*** Begin section ***
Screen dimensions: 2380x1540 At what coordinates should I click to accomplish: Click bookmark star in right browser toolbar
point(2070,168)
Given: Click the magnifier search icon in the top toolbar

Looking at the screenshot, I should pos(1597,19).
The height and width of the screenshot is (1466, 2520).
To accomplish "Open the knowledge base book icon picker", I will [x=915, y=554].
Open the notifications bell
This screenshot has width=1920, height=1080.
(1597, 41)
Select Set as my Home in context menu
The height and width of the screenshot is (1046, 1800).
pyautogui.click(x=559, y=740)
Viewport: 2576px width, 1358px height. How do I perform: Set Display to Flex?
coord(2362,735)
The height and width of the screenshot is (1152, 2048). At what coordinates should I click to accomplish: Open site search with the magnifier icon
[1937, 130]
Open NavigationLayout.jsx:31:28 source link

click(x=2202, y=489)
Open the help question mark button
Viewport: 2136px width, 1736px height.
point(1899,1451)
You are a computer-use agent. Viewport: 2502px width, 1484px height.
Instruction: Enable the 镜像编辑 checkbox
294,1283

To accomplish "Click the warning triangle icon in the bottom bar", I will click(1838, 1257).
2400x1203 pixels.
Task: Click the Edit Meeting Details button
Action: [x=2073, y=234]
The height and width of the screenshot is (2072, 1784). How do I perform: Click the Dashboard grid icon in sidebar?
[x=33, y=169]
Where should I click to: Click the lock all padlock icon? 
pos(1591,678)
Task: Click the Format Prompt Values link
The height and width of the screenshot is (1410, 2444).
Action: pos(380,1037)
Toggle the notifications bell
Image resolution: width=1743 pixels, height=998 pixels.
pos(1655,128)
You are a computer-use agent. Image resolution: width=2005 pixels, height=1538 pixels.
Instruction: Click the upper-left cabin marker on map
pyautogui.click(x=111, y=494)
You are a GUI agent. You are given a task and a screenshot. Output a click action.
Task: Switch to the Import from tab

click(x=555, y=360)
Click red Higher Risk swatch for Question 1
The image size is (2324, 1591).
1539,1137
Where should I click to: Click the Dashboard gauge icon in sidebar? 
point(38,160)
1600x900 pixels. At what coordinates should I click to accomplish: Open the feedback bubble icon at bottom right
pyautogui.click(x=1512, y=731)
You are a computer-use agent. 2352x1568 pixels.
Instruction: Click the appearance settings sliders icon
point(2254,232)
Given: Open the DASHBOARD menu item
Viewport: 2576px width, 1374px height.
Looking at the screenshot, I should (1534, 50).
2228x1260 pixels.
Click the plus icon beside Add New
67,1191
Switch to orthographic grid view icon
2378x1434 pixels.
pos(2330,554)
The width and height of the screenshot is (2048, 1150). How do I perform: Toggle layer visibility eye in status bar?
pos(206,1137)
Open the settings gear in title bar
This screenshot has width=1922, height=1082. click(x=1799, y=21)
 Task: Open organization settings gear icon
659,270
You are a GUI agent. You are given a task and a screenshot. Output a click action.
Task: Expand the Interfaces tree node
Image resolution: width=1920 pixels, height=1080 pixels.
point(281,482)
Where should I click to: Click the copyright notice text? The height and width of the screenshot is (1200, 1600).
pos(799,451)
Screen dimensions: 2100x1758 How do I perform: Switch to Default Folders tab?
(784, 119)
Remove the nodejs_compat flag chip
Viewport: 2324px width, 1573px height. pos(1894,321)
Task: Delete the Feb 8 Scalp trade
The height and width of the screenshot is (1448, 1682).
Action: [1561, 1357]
*** End section ***
[The problem]: Lines with the word "agent": copy each one from the data above.

[Written answer]:
You are a computer-use agent. Viewport: 2502px width, 1484px height.
You are a computer-use agent. Image resolution: width=2005 pixels, height=1538 pixels.
You are a GUI agent. You are given a task and a screenshot. Output a click action.
You are a computer-use agent. 2352x1568 pixels.
You are a GUI agent. You are given a task and a screenshot. Output a click action.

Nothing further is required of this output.